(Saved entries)
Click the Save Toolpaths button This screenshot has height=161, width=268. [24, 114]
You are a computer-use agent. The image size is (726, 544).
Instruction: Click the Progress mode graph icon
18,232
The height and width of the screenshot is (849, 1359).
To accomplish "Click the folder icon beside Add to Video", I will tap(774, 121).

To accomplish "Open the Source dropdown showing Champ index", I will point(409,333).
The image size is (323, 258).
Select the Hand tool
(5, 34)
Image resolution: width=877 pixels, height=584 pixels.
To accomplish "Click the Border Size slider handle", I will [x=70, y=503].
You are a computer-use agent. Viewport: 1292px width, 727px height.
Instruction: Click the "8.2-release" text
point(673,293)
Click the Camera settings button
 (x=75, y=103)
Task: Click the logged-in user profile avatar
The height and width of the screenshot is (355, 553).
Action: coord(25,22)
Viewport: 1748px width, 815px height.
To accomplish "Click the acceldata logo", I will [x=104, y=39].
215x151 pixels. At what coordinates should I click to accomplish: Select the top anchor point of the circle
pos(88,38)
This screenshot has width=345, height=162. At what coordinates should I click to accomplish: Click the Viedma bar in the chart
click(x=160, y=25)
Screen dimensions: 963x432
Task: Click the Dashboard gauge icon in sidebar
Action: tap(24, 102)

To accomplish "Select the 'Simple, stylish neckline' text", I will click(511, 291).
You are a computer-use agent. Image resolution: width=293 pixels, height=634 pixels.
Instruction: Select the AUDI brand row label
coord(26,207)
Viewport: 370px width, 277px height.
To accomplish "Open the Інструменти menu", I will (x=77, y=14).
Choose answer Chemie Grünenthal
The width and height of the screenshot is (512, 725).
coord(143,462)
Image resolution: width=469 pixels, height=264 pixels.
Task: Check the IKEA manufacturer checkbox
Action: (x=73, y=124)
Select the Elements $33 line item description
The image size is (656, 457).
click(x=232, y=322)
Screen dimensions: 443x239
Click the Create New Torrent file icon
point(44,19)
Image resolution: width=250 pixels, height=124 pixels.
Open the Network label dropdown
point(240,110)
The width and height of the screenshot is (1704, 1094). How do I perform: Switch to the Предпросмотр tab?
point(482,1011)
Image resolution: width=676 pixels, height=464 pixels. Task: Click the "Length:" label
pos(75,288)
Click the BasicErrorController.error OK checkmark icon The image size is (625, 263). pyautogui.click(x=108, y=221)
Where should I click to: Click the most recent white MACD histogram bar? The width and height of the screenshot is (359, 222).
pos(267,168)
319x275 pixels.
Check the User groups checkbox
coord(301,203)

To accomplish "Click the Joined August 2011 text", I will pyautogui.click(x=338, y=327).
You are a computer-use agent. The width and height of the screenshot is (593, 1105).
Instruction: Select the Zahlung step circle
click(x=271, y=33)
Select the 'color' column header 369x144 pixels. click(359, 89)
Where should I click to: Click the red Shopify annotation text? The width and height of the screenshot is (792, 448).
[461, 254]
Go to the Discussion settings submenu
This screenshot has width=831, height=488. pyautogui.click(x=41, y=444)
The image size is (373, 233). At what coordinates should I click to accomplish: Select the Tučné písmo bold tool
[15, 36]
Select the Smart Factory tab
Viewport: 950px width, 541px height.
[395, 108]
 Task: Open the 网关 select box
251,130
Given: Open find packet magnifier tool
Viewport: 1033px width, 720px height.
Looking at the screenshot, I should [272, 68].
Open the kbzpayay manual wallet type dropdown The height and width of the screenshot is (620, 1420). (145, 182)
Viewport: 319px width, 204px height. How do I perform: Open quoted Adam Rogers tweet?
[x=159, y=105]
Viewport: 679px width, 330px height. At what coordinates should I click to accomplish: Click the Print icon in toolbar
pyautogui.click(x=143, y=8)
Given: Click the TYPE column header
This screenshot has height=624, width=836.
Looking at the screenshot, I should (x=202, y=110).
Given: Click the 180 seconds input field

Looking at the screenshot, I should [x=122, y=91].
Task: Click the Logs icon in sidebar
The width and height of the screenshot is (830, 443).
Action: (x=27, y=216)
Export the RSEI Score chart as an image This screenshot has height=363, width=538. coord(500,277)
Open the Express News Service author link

> WORK INSTRUCTIONS
From top to bottom, repeat the data above without alteration.

> RESULT OF THIS TASK
Click the Save Toolpaths button This screenshot has height=161, width=268. [24, 114]
You are a computer-use agent. The image size is (726, 544).
Instruction: Click the Progress mode graph icon
18,232
The height and width of the screenshot is (849, 1359).
To accomplish "Click the folder icon beside Add to Video", I will tap(774, 121).

To accomplish "Open the Source dropdown showing Champ index", I will point(409,333).
The image size is (323, 258).
Select the Hand tool
(5, 34)
Image resolution: width=877 pixels, height=584 pixels.
To accomplish "Click the Border Size slider handle", I will [x=70, y=503].
You are a computer-use agent. Viewport: 1292px width, 727px height.
Instruction: Click the "8.2-release" text
point(673,293)
Click the Camera settings button
 (x=75, y=103)
Task: Click the logged-in user profile avatar
The height and width of the screenshot is (355, 553).
Action: coord(25,22)
Viewport: 1748px width, 815px height.
To accomplish "Click the acceldata logo", I will [x=104, y=39].
215x151 pixels. At what coordinates should I click to accomplish: Select the top anchor point of the circle
pos(88,38)
This screenshot has width=345, height=162. At what coordinates should I click to accomplish: Click the Viedma bar in the chart
click(x=160, y=25)
Screen dimensions: 963x432
Task: Click the Dashboard gauge icon in sidebar
Action: tap(24, 102)

To accomplish "Select the 'Simple, stylish neckline' text", I will click(511, 291).
You are a computer-use agent. Image resolution: width=293 pixels, height=634 pixels.
Instruction: Select the AUDI brand row label
coord(26,207)
Viewport: 370px width, 277px height.
To accomplish "Open the Інструменти menu", I will (x=77, y=14).
Choose answer Chemie Grünenthal
The width and height of the screenshot is (512, 725).
coord(143,462)
Image resolution: width=469 pixels, height=264 pixels.
Task: Check the IKEA manufacturer checkbox
Action: (x=73, y=124)
Select the Elements $33 line item description
The image size is (656, 457).
click(x=232, y=322)
Screen dimensions: 443x239
Click the Create New Torrent file icon
point(44,19)
Image resolution: width=250 pixels, height=124 pixels.
Open the Network label dropdown
point(240,110)
The width and height of the screenshot is (1704, 1094). How do I perform: Switch to the Предпросмотр tab?
point(482,1011)
Image resolution: width=676 pixels, height=464 pixels. Task: Click the "Length:" label
pos(75,288)
Click the BasicErrorController.error OK checkmark icon The image size is (625, 263). pyautogui.click(x=108, y=221)
Where should I click to: Click the most recent white MACD histogram bar? The width and height of the screenshot is (359, 222).
pos(267,168)
319x275 pixels.
Check the User groups checkbox
coord(301,203)

To accomplish "Click the Joined August 2011 text", I will pyautogui.click(x=338, y=327).
You are a computer-use agent. The width and height of the screenshot is (593, 1105).
Instruction: Select the Zahlung step circle
click(x=271, y=33)
Select the 'color' column header 369x144 pixels. click(359, 89)
Where should I click to: Click the red Shopify annotation text? The width and height of the screenshot is (792, 448).
[461, 254]
Go to the Discussion settings submenu
This screenshot has width=831, height=488. pyautogui.click(x=41, y=444)
The image size is (373, 233). At what coordinates should I click to accomplish: Select the Tučné písmo bold tool
[15, 36]
Select the Smart Factory tab
Viewport: 950px width, 541px height.
[395, 108]
 Task: Open the 网关 select box
251,130
Given: Open find packet magnifier tool
Viewport: 1033px width, 720px height.
Looking at the screenshot, I should [272, 68].
Open the kbzpayay manual wallet type dropdown The height and width of the screenshot is (620, 1420). (145, 182)
Viewport: 319px width, 204px height. How do I perform: Open quoted Adam Rogers tweet?
[x=159, y=105]
Viewport: 679px width, 330px height. At what coordinates should I click to accomplish: Click the Print icon in toolbar
pyautogui.click(x=143, y=8)
Given: Click the TYPE column header
This screenshot has height=624, width=836.
Looking at the screenshot, I should (x=202, y=110).
Given: Click the 180 seconds input field

Looking at the screenshot, I should [x=122, y=91].
Task: Click the Logs icon in sidebar
The width and height of the screenshot is (830, 443).
Action: (x=27, y=216)
Export the RSEI Score chart as an image This screenshot has height=363, width=538. coord(500,277)
Open the Express News Service author link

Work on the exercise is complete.